The University of Cape Town (UCT) is working with blockchain startup Registree to build a blockchain-based records for students.
The Registree blockchain application aims to connect students with a network of employers for the efficient sharing of data between parties.
South Africa, like the rest of Africa, has a high youth unemployment rate mainly due to the lack of opportunities and a persistence skill shortage. The labour demand-supply mismatch—caused largely by inadequate education and lack of productivity is costing jobs.
Registree blockchain platform
Registree’s mission is to bridge the gap between job seekers and employers by using blockchain technology to enable seamless and secure exchange of information relating to academic credentials.
Co-Pierre Georg, associate professor at the University of Cape Town and co-founder of Registree said:
“We started Registree because we realized that universities struggle to fully use of the vast amount of student data, they collect due to information sensitivity. The consequence is that students sometimes fall through the cracks and struggle to find suitable employment.”
“Employers also struggle to find the ideal graduate, which in turn can hinder their ability to attract great talent.”
Students at UCT together with their professor started working on the blockchain registry platform more than two years ago but did not disclose its development until now. Built on Ethereum blockchain, the digital database leverages distributed ledger technology to protect and secure student’s data while sharing with employers only what’s necessary. It also gives students unparalleled privacy protection and control over their personal data.
Sabine Bertram, Chief Technology Officer of Registree and Ph.D. student at UCT explained further:
“Protecting student’s privacy was paramount for us when we designed Registree. By using blockchain we are able to strike a fine balance between the universities’ responsibilities as data custodians, the students’ right to privacy, and third parties’ demand for these data.”

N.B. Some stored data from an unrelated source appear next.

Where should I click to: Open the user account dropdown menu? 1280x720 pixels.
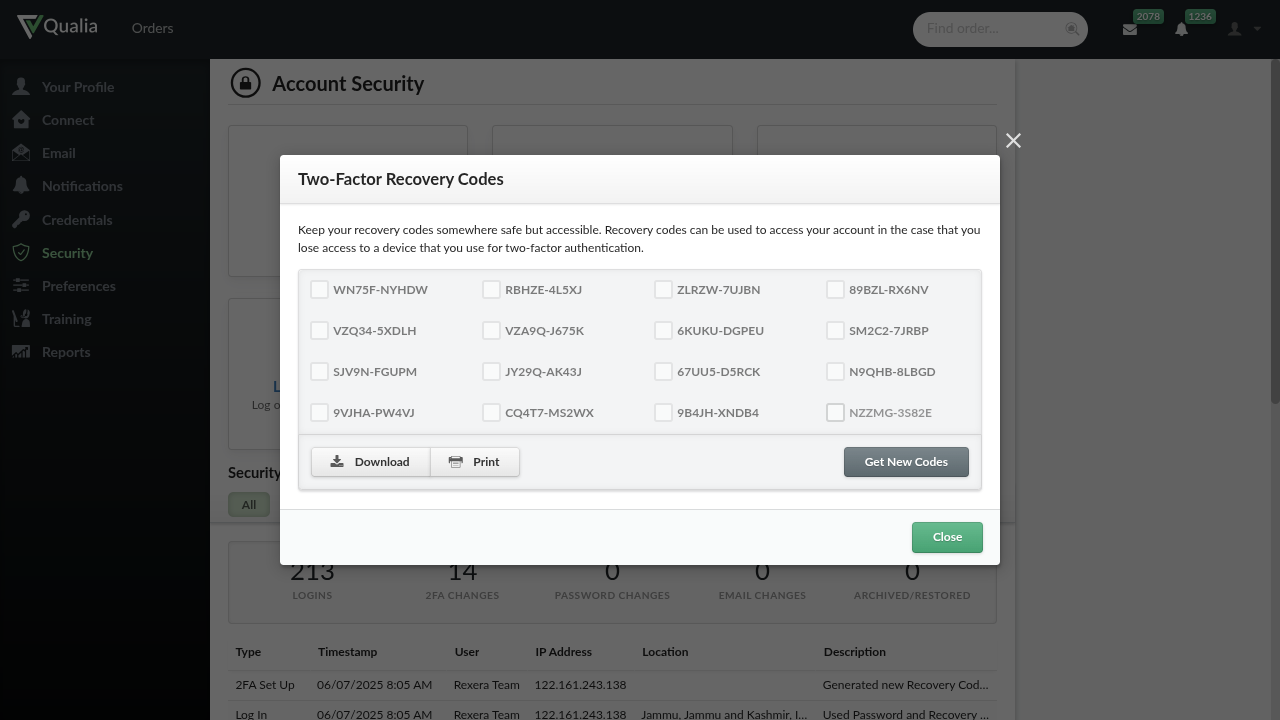pos(1244,29)
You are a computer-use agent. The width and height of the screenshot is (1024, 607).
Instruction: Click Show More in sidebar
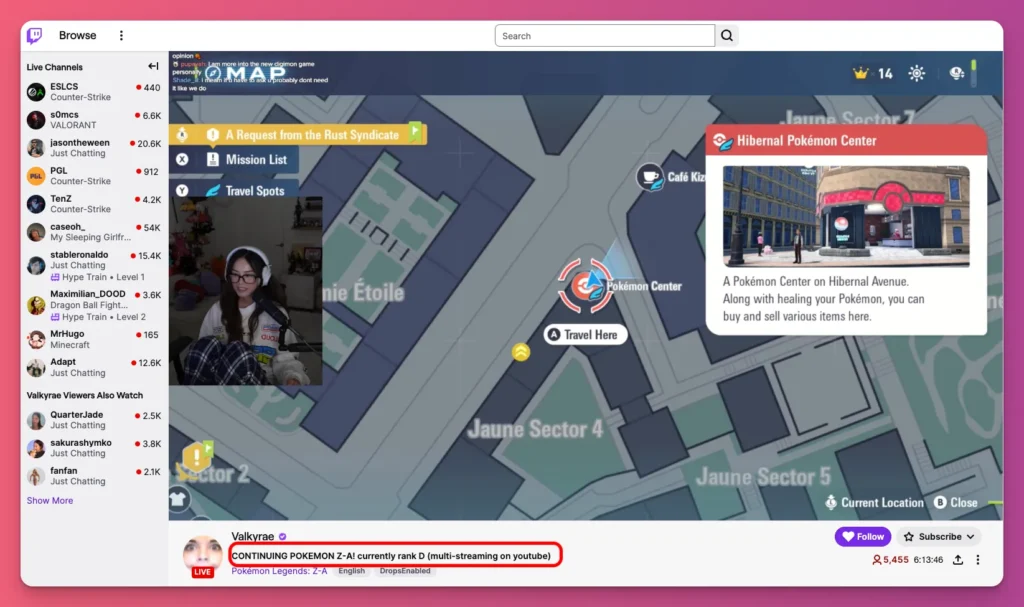pos(50,500)
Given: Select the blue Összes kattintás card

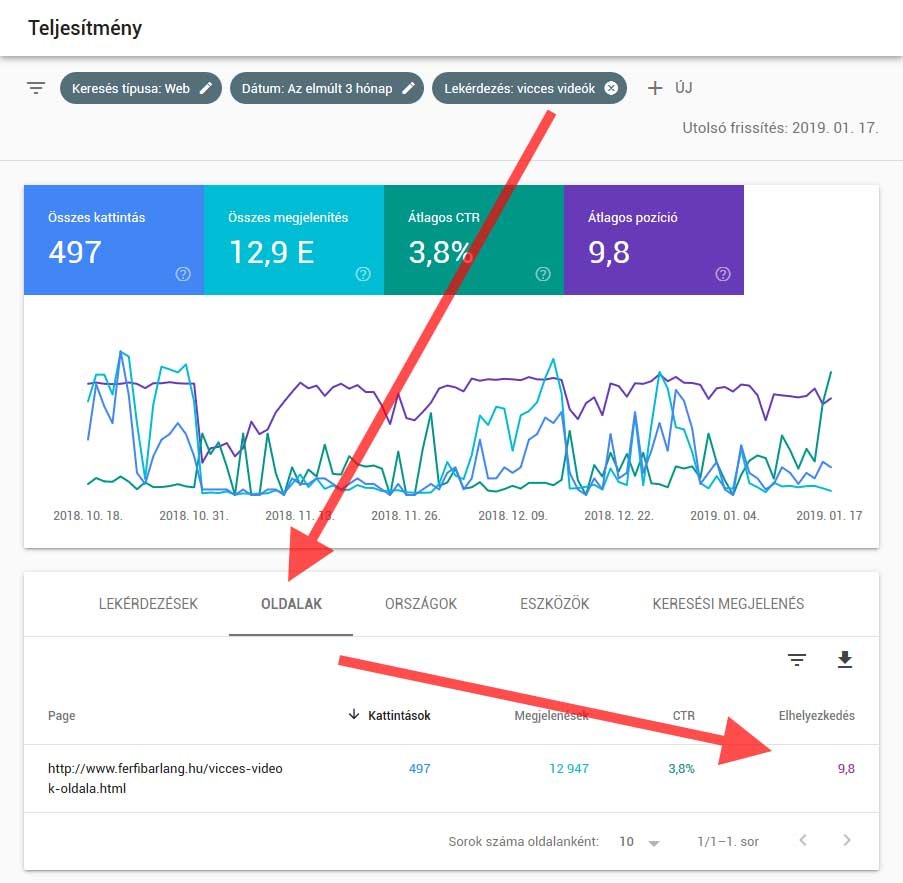Looking at the screenshot, I should coord(113,240).
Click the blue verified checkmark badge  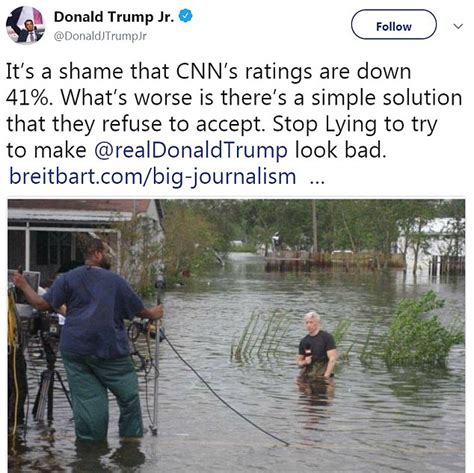185,16
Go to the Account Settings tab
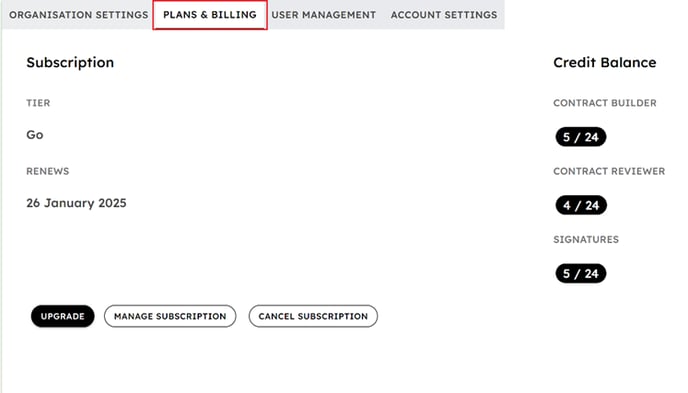 tap(444, 15)
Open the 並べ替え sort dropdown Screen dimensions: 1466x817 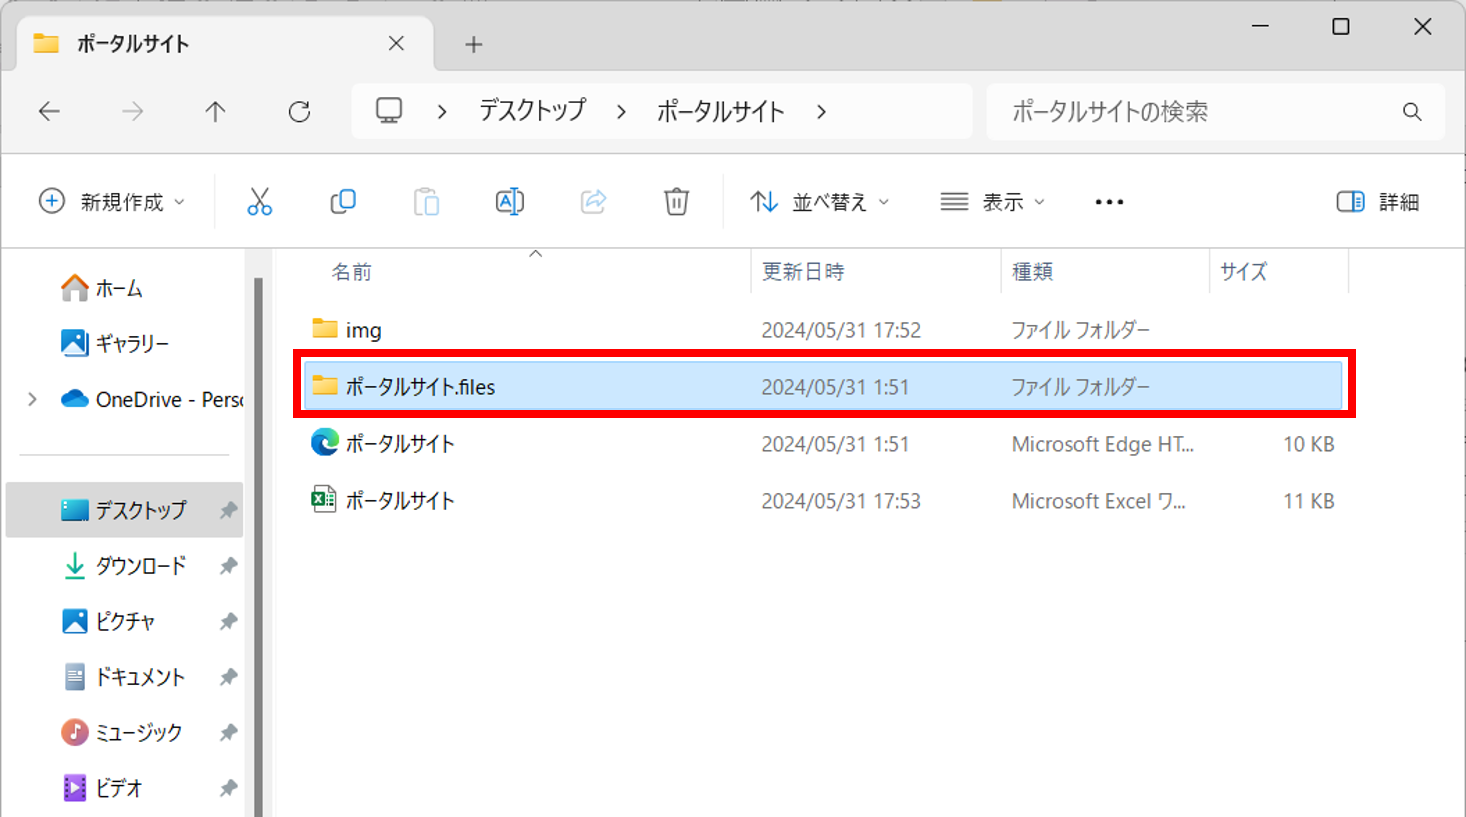tap(820, 202)
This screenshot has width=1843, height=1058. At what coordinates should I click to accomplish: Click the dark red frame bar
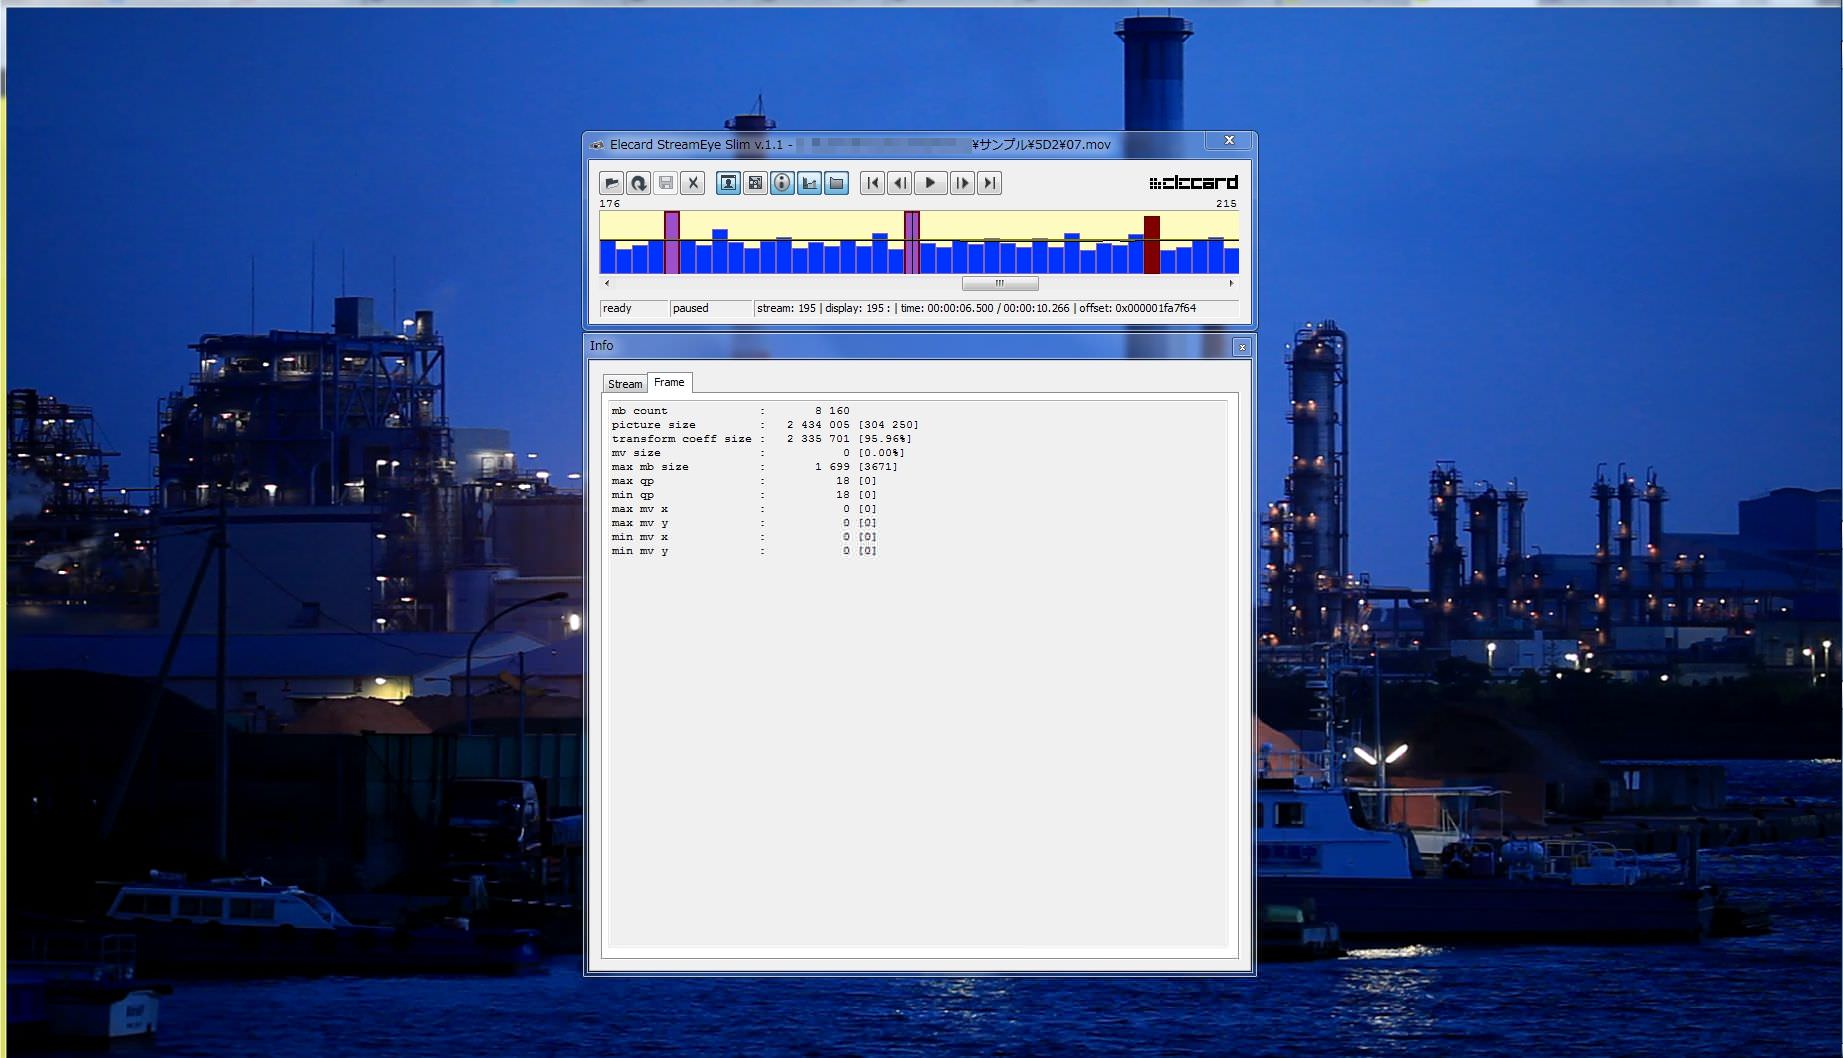[1151, 245]

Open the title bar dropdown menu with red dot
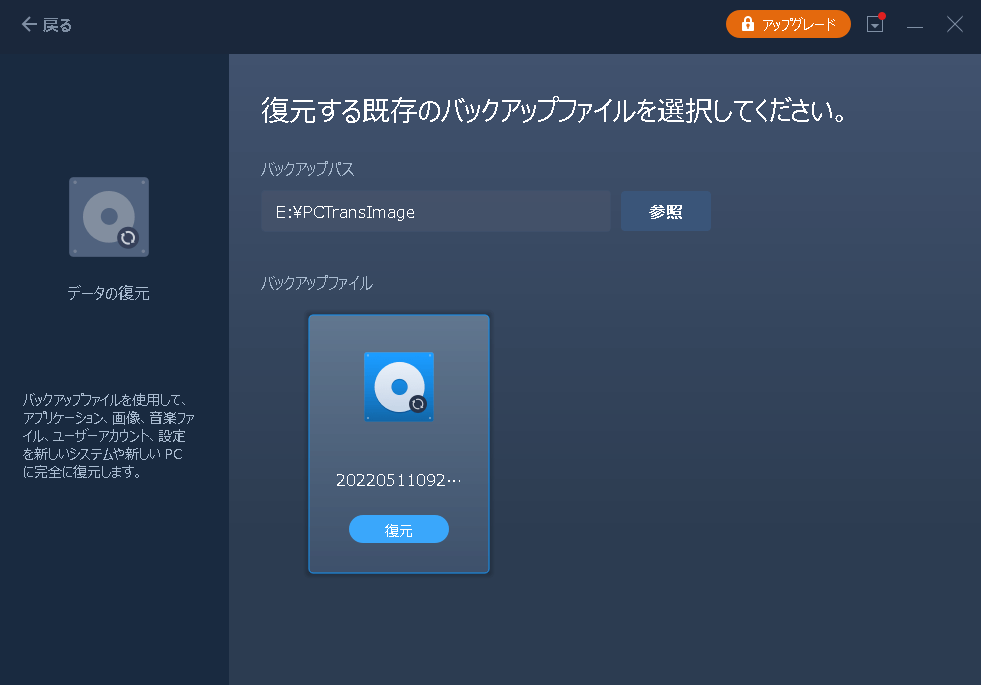(875, 25)
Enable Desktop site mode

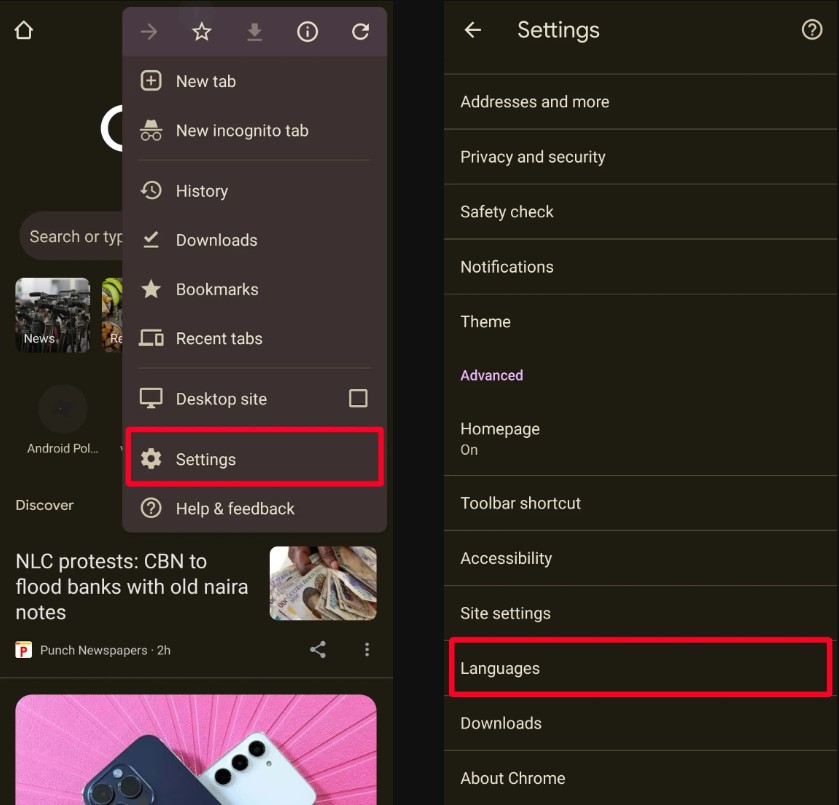pyautogui.click(x=221, y=399)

Georg, meanwhile, added that their blockchain company will essentially be able to provide “world-class data analytics” solutions without having to own user’s data.
The platform also allows employers to search thousands of students through filtering by degree, grades, and other factors to identify the right talent. Besides, educational institutions such as universities and colleges can use the platform to integrate sensitive student records into a decentralised data ecosystem that guarantees complete control over personal information.
UCT in collaboration with McKinsey & Company recently trialed Registree blockchain platform to demonstrate its functionality. During the pilot programme, students were asked to register through the platform and they were consequently issued with blockchain-verified digital transcripts.
“We are already working with other universities in the country to create a truly inclusive data ecosystem and help more universities to provide the best possible support for their students,” Georg concluded.